根ヶ布1丁目地内に鎮座する虎柏神社は、平安時代中期に編纂された『廷喜式』という本に『多摩郡の八座』と記されています。神社に残る縁起には永正年間(1504~1521}に勝沼城主三田氏宗によって再興され、天正18年(1590)、浅野長政が相殿に諏訪神、東西の相殿にはそれぞれ虎柏神、疫神を定め、小曾木郷の総社としたとあります。さらに江戸時代には諏訪明神と称されて幕府から朱印地三石が与えられました。広大な境域は今も成木街道と天寧寺坂通りに挟まれた高峯山の一帯に広がっています。
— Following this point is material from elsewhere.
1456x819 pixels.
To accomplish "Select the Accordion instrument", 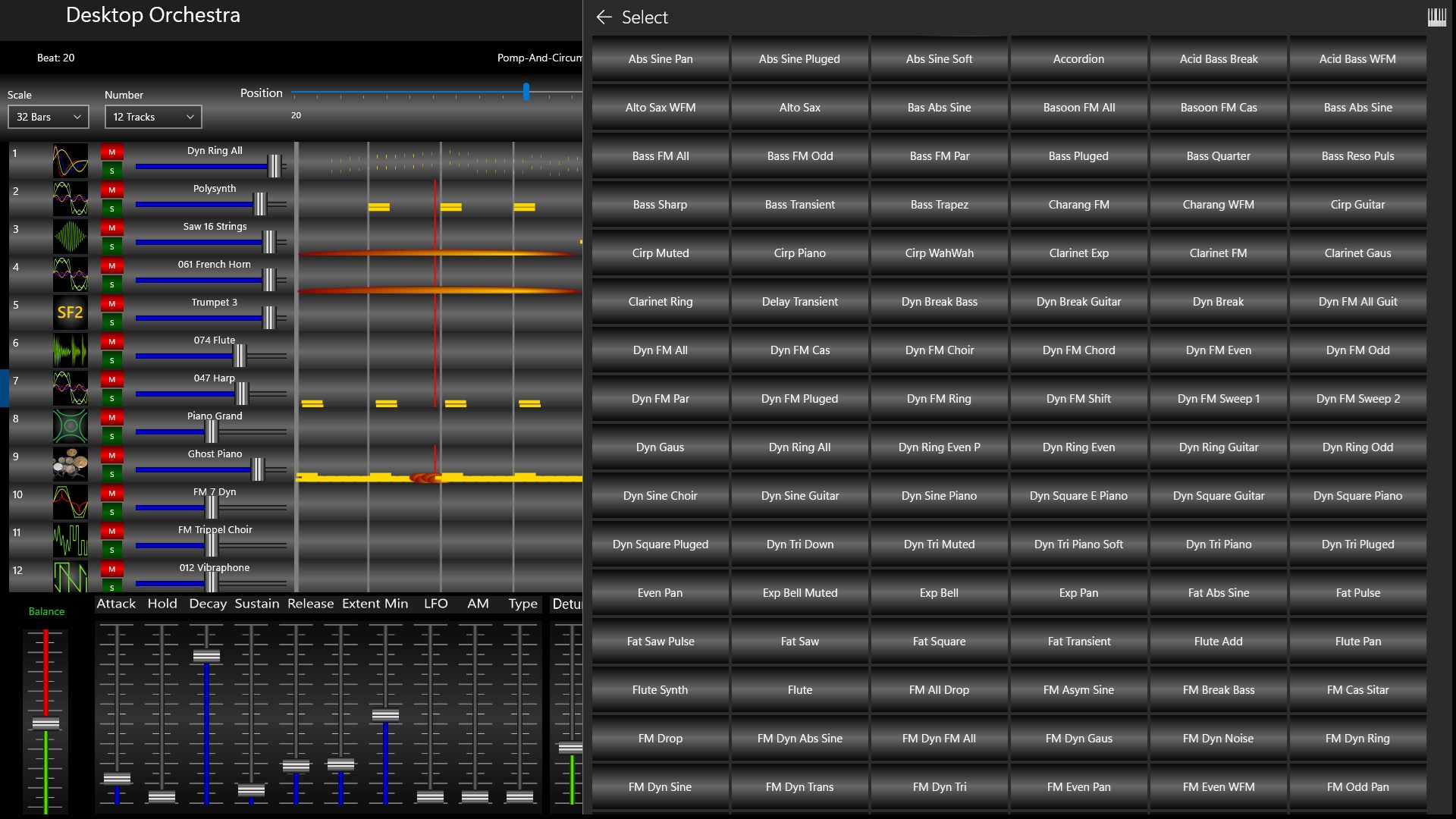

成木街道側にある鳥居をくぐつて参道を登ると、享保19年(1734)に建立された本殿を中心に配置された諸殿舎と江戸時代以降に寄進された石造物、広く知られた奉納相撲の土俵などがあります。その一帯は、江戸、明治期の旧態をよく留め、スギやシイの巨木の多い境内林とともに宗教的神秘性を持つ独特の空間を形成しています。
本殿の建築には、青梅村大柳の張海次郎兵衛が棟梁を務め、羽村根岸の大工宮川善右衛門らが携わりました。その形式および構造は、三間社(御扉が三つある)、切妻造、茅葺きで、身舎の規模は桁行(間口)4.9m、梁間(奥行き)2.9mと大きなものです。現存する陳札からは、江戸時代に修理が行われていたことがわかります。その後も、明治時代に階段の修理、屋根の葺き替え、覆舎の建築が行われるなどの手が加えられてきました。この本殿は公儀普請の建物を除くと東京都でも数少ない三間社の遺構の一つであり、建築年代も古い時期に属し、装飾的な要素も控えめであることから、古式の神社建築の貴重な様式を伝えているため境域とともに平成5年に都文化財に指定されました。
虎柏神社へは、都営バス(成木循環)・西武バス(飯能行)諏訪神社前下車、徒歩1分です。